And how does sqlite3 compares with fully bodied database like PostgresSQL ( I used basically same code as above, just changed for rust-postgres crate):
/----------------------------------------------------\ | |10k tasks |10k inserts |insert 10k recs| |===========|===========|============|===============| |pg | ~ 5.6 secs| ~ 13 secs | ~ 1.7 secs | |sqlite wal | ~ 1.5 mins| ~ 1.5 mins | ~ 0.3 secs | |sqlite rb | ~ 14 mins | ~ 13.5 mins| ~ 0.3 secs | \____________________________________________________/
(Only bear in mind that measurements are approximate, informative, done by time command only)
As you can see postgres (first line – pg) is significantly faster for many inserts. You can see that it even can leverage concurrency (more the two times faster when inserts are run in concurrent threads). But for one transcation (10k inserts in one transaction), sqlite3 is faster, benefiting probably from simple architecture (no client server).

Data items
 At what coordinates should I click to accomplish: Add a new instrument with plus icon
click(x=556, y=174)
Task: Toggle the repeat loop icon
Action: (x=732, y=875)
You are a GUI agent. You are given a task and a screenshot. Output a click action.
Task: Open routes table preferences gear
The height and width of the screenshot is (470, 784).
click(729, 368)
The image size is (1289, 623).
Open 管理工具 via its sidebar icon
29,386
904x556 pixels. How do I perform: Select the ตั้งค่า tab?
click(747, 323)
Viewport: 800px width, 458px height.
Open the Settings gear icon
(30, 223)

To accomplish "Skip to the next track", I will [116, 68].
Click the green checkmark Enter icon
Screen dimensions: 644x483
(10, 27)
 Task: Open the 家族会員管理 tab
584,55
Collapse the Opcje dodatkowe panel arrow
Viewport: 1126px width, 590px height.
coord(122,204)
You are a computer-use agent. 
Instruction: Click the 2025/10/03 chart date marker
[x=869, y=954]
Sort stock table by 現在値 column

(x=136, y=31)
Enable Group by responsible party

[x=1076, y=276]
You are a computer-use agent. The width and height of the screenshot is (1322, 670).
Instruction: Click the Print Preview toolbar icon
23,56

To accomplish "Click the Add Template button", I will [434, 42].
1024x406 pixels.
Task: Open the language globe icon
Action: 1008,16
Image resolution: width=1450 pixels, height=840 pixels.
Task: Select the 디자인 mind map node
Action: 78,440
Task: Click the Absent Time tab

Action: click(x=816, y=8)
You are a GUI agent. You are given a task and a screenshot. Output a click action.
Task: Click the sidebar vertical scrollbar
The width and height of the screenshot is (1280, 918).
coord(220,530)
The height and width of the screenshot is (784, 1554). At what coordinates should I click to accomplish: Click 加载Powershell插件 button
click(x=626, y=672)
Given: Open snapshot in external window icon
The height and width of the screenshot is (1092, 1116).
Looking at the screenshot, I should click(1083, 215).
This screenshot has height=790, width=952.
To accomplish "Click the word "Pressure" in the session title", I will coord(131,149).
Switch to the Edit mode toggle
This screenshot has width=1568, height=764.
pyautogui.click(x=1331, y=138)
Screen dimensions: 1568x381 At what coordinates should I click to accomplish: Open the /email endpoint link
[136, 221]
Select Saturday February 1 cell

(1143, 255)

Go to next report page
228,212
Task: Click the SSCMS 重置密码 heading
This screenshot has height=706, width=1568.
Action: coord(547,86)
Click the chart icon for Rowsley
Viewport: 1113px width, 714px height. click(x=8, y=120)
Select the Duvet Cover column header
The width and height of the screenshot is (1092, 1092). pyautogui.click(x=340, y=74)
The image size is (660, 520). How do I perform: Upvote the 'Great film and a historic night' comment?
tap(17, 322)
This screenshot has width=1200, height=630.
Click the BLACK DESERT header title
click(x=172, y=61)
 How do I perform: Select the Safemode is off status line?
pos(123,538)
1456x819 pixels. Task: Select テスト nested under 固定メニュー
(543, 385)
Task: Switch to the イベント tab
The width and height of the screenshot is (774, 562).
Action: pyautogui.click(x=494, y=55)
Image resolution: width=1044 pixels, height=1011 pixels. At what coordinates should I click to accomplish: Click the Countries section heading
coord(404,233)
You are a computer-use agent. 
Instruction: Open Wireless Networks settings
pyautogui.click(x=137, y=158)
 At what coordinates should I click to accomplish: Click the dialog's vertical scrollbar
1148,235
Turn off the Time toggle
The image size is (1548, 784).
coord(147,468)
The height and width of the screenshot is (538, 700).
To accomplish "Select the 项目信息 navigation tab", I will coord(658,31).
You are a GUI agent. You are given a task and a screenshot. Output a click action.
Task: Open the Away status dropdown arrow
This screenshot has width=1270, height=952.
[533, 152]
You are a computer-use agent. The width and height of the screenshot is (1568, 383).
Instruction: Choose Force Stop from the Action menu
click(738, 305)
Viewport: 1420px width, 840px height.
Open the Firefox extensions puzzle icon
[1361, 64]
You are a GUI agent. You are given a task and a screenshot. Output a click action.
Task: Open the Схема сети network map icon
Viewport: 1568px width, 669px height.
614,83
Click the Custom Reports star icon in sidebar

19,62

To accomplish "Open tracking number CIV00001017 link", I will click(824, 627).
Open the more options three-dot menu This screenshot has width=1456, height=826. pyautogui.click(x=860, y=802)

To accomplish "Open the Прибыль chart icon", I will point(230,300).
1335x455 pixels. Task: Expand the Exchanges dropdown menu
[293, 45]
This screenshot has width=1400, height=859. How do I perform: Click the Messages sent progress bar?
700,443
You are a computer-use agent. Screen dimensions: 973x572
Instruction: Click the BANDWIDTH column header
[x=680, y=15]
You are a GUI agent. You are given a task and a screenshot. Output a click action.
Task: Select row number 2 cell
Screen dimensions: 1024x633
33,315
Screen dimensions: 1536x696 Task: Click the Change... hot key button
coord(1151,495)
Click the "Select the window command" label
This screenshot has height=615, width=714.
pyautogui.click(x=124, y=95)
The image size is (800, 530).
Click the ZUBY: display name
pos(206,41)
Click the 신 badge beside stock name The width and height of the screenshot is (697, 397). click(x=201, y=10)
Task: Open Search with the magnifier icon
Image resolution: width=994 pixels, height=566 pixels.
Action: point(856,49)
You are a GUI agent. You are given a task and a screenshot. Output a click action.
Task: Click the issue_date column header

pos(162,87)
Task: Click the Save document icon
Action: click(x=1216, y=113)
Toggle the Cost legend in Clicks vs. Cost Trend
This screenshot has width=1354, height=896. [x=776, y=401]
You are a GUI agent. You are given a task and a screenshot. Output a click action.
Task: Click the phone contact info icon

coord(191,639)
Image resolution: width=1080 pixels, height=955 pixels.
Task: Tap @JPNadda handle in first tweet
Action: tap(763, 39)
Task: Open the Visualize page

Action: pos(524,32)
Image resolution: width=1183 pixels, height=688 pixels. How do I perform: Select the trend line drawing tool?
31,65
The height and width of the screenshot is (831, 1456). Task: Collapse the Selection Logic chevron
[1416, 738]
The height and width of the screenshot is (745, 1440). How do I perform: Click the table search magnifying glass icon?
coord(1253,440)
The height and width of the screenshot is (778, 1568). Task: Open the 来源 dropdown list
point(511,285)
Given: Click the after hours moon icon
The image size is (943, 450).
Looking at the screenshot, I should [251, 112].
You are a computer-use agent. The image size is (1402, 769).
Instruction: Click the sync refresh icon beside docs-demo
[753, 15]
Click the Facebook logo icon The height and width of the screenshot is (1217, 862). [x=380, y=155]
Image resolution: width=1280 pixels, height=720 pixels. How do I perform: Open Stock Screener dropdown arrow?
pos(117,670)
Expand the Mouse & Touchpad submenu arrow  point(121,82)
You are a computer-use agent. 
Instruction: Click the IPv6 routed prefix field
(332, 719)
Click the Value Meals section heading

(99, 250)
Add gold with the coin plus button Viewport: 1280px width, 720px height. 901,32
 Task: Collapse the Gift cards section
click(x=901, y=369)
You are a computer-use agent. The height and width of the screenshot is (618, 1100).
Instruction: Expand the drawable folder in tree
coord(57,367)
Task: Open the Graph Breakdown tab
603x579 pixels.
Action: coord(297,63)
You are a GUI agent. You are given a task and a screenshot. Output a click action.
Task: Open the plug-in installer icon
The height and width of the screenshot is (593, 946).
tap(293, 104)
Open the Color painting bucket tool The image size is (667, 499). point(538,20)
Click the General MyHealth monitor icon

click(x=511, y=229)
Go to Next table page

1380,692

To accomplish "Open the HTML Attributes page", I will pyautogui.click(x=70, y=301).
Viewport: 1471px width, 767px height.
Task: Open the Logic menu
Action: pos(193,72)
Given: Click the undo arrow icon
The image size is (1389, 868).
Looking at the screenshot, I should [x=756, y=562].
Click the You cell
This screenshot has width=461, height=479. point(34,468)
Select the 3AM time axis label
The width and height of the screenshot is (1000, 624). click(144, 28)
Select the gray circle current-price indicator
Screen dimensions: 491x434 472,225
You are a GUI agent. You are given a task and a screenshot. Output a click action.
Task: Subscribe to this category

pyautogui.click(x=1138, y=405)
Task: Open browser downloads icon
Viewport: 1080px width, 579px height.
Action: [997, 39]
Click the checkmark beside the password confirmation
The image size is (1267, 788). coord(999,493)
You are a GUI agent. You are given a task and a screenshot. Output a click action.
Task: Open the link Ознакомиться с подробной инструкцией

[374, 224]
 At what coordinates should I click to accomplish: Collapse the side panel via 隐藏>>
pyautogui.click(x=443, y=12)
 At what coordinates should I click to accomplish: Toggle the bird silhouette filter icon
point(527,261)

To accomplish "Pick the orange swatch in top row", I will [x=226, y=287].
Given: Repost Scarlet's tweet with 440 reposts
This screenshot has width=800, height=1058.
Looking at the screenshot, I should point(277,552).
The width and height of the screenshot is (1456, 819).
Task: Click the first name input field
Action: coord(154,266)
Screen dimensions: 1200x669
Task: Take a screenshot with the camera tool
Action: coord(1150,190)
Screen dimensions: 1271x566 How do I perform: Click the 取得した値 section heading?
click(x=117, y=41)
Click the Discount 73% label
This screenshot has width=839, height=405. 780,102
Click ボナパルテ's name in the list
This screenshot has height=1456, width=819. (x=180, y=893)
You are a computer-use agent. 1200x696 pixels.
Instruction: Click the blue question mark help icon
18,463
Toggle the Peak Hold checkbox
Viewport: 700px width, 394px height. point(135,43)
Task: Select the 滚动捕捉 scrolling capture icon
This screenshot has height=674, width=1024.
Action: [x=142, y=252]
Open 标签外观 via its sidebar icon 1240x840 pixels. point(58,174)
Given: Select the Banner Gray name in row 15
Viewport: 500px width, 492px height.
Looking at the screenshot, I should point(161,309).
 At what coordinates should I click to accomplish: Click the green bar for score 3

Task instructions.
**a)** In the passage comparing PostgreSQL and SQLite, how were the timings measured?
**b)** List every database setup that appears as a row in the table of the PostgreSQL and SQLite comparison.
**c)** Pick up the PostgreSQL and SQLite comparison where it stops and keep writing it.
The data items have nothing to do with what you're asked to do here.

Responses in order.
**a)** With the time command only.

**b)** pg, sqlite wal, sqlite rb

**c)**
Some conclusions:
- If you writing a lot of records in sqlite3, try to write them in one transaction – it really helps.
- Many independent writes performs badly in sqlite3. For write intensive database consider something else.
- But for many types of applications sqlite3 is very good solution – it’s proven, robust and performs well, when used appropriately.